[START EXTRACT TO READ]
Polish people in Pakistan

Total population
- Unknown

Regions with significant populations
- Karachi, Islamabad

Languages
- Urdu, English, Polish

Religion
- Roman Catholicism, Islam

Related ethnic groups
- Polish people

= Polish people in Pakistan =

The Polish community in Pakistan consists of Pakistani citizens of Polish ancestry, as well as Polish nationals who migrated to and settled in the country.

==History==
During the Second World War, between August 1942 and December 1944, approximately 28,000 Polish refugees arrived in Karachi, then part of the British Raj. Many of them were later resettled in other countries, but a number died during their stay. About 58 Polish graves remain in the Christian Gora Qabaristan cemetery in Karachi. In 2012, the Polish government erected a memorial at the cemetery, inscribed with the names of the 58 individuals who died in Karachi during the 1940s.

Most of the current migrants came to the country after its independence in 1947. The Pakistan Air Force employed some 30 Polish pilots to help develop it in the initial years with three year contracts.

== Notable people ==

- Władysław Turowicz — A Polish pilot who settled in Pakistan after the Second World War. He joined the Pakistan Air Force, rising to the rank of Air Commodore, and later became a leading figure at the Space and Upper Atmosphere Research Commission (SUPARCO).
[END EXTRACT TO READ]
REQUIRED TASK 1 >>
In the rows below, render every line from the one containing "You are a computer-use agent. 1120x633" through the one containing "(x=33, y=390)", inclusive, as a numbered list, leaving out blank lines.
[START AVAILABLE RECORDS]
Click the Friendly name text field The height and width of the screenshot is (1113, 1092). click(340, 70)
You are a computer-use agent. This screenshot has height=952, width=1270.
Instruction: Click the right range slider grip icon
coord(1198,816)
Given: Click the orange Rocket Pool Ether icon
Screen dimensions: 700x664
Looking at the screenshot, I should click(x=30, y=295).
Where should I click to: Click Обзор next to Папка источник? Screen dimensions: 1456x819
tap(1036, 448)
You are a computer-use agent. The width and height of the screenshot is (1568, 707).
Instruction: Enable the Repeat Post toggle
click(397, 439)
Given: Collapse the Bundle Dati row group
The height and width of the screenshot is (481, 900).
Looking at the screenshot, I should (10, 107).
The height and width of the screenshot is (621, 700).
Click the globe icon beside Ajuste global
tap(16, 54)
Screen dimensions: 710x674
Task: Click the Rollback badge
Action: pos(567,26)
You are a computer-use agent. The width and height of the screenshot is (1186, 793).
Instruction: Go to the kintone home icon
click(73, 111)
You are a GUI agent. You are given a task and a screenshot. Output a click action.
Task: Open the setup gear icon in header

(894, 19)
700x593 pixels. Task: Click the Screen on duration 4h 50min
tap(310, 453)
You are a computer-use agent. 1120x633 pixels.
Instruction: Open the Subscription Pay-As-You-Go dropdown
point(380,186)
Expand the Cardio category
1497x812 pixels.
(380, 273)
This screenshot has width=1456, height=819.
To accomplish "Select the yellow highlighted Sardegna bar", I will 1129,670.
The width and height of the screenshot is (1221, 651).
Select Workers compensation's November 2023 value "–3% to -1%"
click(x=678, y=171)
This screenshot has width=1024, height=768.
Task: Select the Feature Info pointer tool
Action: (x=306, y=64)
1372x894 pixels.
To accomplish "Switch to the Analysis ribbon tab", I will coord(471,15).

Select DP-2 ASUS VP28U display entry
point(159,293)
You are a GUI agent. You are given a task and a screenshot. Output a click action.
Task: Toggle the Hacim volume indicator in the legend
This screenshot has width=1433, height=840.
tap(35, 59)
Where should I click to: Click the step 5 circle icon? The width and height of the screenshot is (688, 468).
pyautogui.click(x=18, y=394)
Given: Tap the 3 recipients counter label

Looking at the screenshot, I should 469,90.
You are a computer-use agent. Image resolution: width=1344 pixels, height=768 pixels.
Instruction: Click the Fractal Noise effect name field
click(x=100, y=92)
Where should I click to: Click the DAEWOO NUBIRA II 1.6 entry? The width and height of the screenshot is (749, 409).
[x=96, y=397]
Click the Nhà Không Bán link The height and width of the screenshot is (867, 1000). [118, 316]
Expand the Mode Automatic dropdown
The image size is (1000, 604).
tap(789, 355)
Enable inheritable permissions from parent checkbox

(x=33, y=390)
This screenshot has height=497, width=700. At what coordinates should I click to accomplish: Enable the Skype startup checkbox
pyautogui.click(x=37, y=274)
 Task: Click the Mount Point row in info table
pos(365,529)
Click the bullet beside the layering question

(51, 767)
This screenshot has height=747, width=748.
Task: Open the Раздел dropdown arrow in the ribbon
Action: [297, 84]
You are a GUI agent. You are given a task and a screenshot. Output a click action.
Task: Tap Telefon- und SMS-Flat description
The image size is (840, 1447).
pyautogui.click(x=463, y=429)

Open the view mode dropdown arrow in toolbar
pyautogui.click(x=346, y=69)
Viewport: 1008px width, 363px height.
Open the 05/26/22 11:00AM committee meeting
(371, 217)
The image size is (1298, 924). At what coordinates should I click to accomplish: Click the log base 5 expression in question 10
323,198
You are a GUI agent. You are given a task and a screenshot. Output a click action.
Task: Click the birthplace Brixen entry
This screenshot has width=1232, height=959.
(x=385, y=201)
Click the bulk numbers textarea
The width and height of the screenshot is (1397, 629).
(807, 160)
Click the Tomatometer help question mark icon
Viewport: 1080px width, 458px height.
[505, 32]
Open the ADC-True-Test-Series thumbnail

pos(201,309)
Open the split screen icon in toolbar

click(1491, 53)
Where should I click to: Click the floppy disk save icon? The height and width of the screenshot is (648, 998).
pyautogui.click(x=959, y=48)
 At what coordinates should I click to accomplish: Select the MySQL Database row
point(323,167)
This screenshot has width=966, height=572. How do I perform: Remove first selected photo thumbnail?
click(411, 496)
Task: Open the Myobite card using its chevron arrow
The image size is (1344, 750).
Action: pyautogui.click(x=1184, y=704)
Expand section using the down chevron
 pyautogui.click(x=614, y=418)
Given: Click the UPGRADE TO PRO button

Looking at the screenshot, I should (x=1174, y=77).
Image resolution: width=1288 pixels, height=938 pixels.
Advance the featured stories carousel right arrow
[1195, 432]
[END AVAILABLE RECORDS]
REQUIRED TASK 2 >>
Return the full article on Polish people in Pakistan, unchanged.

WRITTEN REPLY 1 >>
1. You are a computer-use agent. 1120x633 pixels.
2. Instruction: Open the Subscription Pay-As-You-Go dropdown
3. point(380,186)
4. Expand the Cardio category
5. 1497x812 pixels.
6. (380, 273)
7. This screenshot has width=1456, height=819.
8. To accomplish "Select the yellow highlighted Sardegna bar", I will 1129,670.
9. The width and height of the screenshot is (1221, 651).
10. Select Workers compensation's November 2023 value "–3% to -1%"
11. click(x=678, y=171)
12. This screenshot has width=1024, height=768.
13. Task: Select the Feature Info pointer tool
14. Action: (x=306, y=64)
15. 1372x894 pixels.
16. To accomplish "Switch to the Analysis ribbon tab", I will coord(471,15).
17. Select DP-2 ASUS VP28U display entry
18. point(159,293)
19. You are a GUI agent. You are given a task and a screenshot. Output a click action.
20. Task: Toggle the Hacim volume indicator in the legend
21. This screenshot has width=1433, height=840.
22. tap(35, 59)
23. Where should I click to: Click the step 5 circle icon? The width and height of the screenshot is (688, 468).
24. pyautogui.click(x=18, y=394)
25. Given: Tap the 3 recipients counter label
26. Looking at the screenshot, I should 469,90.
27. You are a computer-use agent. Image resolution: width=1344 pixels, height=768 pixels.
28. Instruction: Click the Fractal Noise effect name field
29. click(x=100, y=92)
30. Where should I click to: Click the DAEWOO NUBIRA II 1.6 entry? The width and height of the screenshot is (749, 409).
31. [x=96, y=397]
32. Click the Nhà Không Bán link The height and width of the screenshot is (867, 1000). [118, 316]
33. Expand the Mode Automatic dropdown
34. The image size is (1000, 604).
35. tap(789, 355)
36. Enable inheritable permissions from parent checkbox
37. (x=33, y=390)

WRITTEN REPLY 2 >>
Polish people in Pakistan

Total population
- Unknown

Regions with significant populations
- Karachi, Islamabad

Languages
- Urdu, English, Polish

Religion
- Roman Catholicism, Islam

Related ethnic groups
- Polish people

= Polish people in Pakistan =

The Polish community in Pakistan consists of Pakistani citizens of Polish ancestry, as well as Polish nationals who migrated to and settled in the country.

==History==
During the Second World War, between August 1942 and December 1944, approximately 28,000 Polish refugees arrived in Karachi, then part of the British Raj. Many of them were later resettled in other countries, but a number died during their stay. About 58 Polish graves remain in the Christian Gora Qabaristan cemetery in Karachi. In 2012, the Polish government erected a memorial at the cemetery, inscribed with the names of the 58 individuals who died in Karachi during the 1940s.

Most of the current migrants came to the country after its independence in 1947. The Pakistan Air Force employed some 30 Polish pilots to help develop it in the initial years with three year contracts.

== Notable people ==

- Władysław Turowicz — A Polish pilot who settled in Pakistan after the Second World War. He joined the Pakistan Air Force, rising to the rank of Air Commodore, and later became a leading figure at the Space and Upper Atmosphere Research Commission (SUPARCO).